Re: [Qemu-devel] [PATCH COLO-Frame v12 10/38] COLO: Implement colo checkpoint protocol

Markus Armbruster Mon, 11 Jan 2016 04:48:23 -0800

Hailiang Zhang <zhang.zhanghaili...@huawei.com> writes:

> Hi Markus,
>
> On 2015/12/19 16:54, Markus Armbruster wrote:
>> Jumping in at v12 for a bit of QAPI review (and whatever else catched my
>> eye nearby), please pardon my ignorance of COLO in general, and previous
>> review of this series in particular.
>>
>
> Thanks all the same :)
[...]
>>> diff --git a/migration/colo.c b/migration/colo.c
>>> index 0ab9618..0ce2a6e 100644
>>> --- a/migration/colo.c
>>> +++ b/migration/colo.c
>>> @@ -10,10 +10,12 @@
>>>    * later.  See the COPYING file in the top-level directory.
>>>    */
>>>
>>> +#include <unistd.h>
>>>   #include "sysemu/sysemu.h"
>>>   #include "migration/colo.h"
>>>   #include "trace.h"
>>>   #include "qemu/error-report.h"
>>> +#include "qemu/sockets.h"
>>>
>>>   bool colo_supported(void)
>>>   {
>>> @@ -34,6 +36,100 @@ bool migration_incoming_in_colo_state(void)
>>>       return mis && (mis->state == MIGRATION_STATUS_COLO);
>>>   }
>>>
>>> +static int colo_put_cmd(QEMUFile *f, uint32_t cmd)
>>> +{
>>> +    int ret;
>>> +
>>> +    if (cmd >= COLO_COMMAND_MAX) {
>>
>> Needs a trivial rebase due to commit 7fb1cf1.
>>
>
>>> +        error_report("%s: Invalid cmd", __func__);
>>> +        return -EINVAL;
>>
>> Can this run in a context with different error handling needs?
>>
>> Or asked differently: who may ultimately handle this error?  Whoever
>> that may be, how does it need to report errors?
>>
>> Peeking ahead: the immediate callers don't handle this error, they just
>> pass it on their callers.
>>
>> I'm asking because I'm trying to understand whether error_report() is
>> appropriate here, or whether you need to use error_setg(), and leave the
>> actual reporting to the spot that ultimately handles this error.
>>
>
> Hmm, i know what you mean, we handled them all together after exit
> from the colo process loop,
> Use error_setg() seems to be a good idea, with this modification, we
> can also drop the return
> value.

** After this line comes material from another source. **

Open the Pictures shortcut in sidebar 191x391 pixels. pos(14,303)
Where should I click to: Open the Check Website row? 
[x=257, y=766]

I will fix it in next version.
>
>
>>> +    }
>>> +    qemu_put_be32(f, cmd);
>>> +    qemu_fflush(f);
>>> +
>>> +    ret = qemu_file_get_error(f);
>>> +    trace_colo_put_cmd(COLOCommand_lookup[cmd]);
>>> +
>>> +    return ret;
>>> +}
>>
>> Looks like @cmd is a COLOCommand.  Why is the parameter type uint32_t?
>>
>
> OK, i will change it to use enum COLOCommand.
>
>>> +
>>> +static int colo_get_cmd(QEMUFile *f, uint32_t *cmd)
>>> +{
>>> +    int ret;
>>> +
>>> +    *cmd = qemu_get_be32(f);
>>> +    ret = qemu_file_get_error(f);
>>> +    if (ret < 0) {
>>> +        return ret;
>>> +    }
>>> +    if (*cmd >= COLO_COMMAND_MAX) {
>>> +        error_report("%s: Invalid cmd", __func__);
>>> +        return -EINVAL;
>>> +    }
>>> +    trace_colo_get_cmd(COLOCommand_lookup[*cmd]);
>>> +    return 0;
>>> +}
>>
>> Same question.
>>
>> The "get" in the name suggests the function returns the value gotten,
>> like similarly named function elsewhere in migration/ do.
>>
> Do you mean it should return the cmd value directly, not though parameter way 
> ?
> After we convert it to use error_setg() to indicate success or not, we
> can do like that.
> I will fix it.


Sounds good to me.

[...]
>>> diff --git a/qapi-schema.json b/qapi-schema.json
>>> index c9ff34e..85f7800 100644
>>> --- a/qapi-schema.json
>>> +++ b/qapi-schema.json
>>> @@ -720,6 +720,31 @@
>>>   { 'command': 'migrate-start-postcopy' }
>>>
>>>   ##
>>> +# @COLOCommand
>>> +#
>>> +# The commands for COLO fault tolerance
>>> +#
>>> +# @checkpoint-ready: SVM is ready for checkpointing
>>> +#
>>> +# @checkpoint-request: PVM tells SVM to prepare for new checkpointing
>>> +#
>>> +# @checkpoint-reply: SVM gets PVM's checkpoint request
>>> +#
>>> +# @vmstate-send: VM's state will be sent by PVM.
>>> +#
>>> +# @vmstate-size: The total size of VMstate.
>>> +#
>>> +# @vmstate-received: VM's state has been received by SVM.
>>> +#
>>> +# @vmstate-loaded: VM's state has been loaded by SVM.
>>> +#
>>> +# Since: 2.6
>>> +##
>>> +{ 'enum': 'COLOCommand',
>>> +  'data': [ 'checkpoint-ready', 'checkpoint-request', 'checkpoint-reply',
>>> +            'vmstate-send', 'vmstate-size','vmstate-received',
>>> +            'vmstate-loaded' ] }
>>> +
>>
>> Space after 'vmstate-size', please.
>>
>
>> 'vmstate-size' is not used in this patch.  You may want to add it with
>> its first use instead.
>>
>
> OK, i will move it to the corresponding patch.
>
>> Should this enum really be named "COLOCommand"?  'checkpoint-ready',
>> 'checkpoint-request', 'vmstate-send' look like commands to me, but the
>> others look like replies.
>>
>
> Yes, COLOCommand is not so exact. what about name it COLOProtocol?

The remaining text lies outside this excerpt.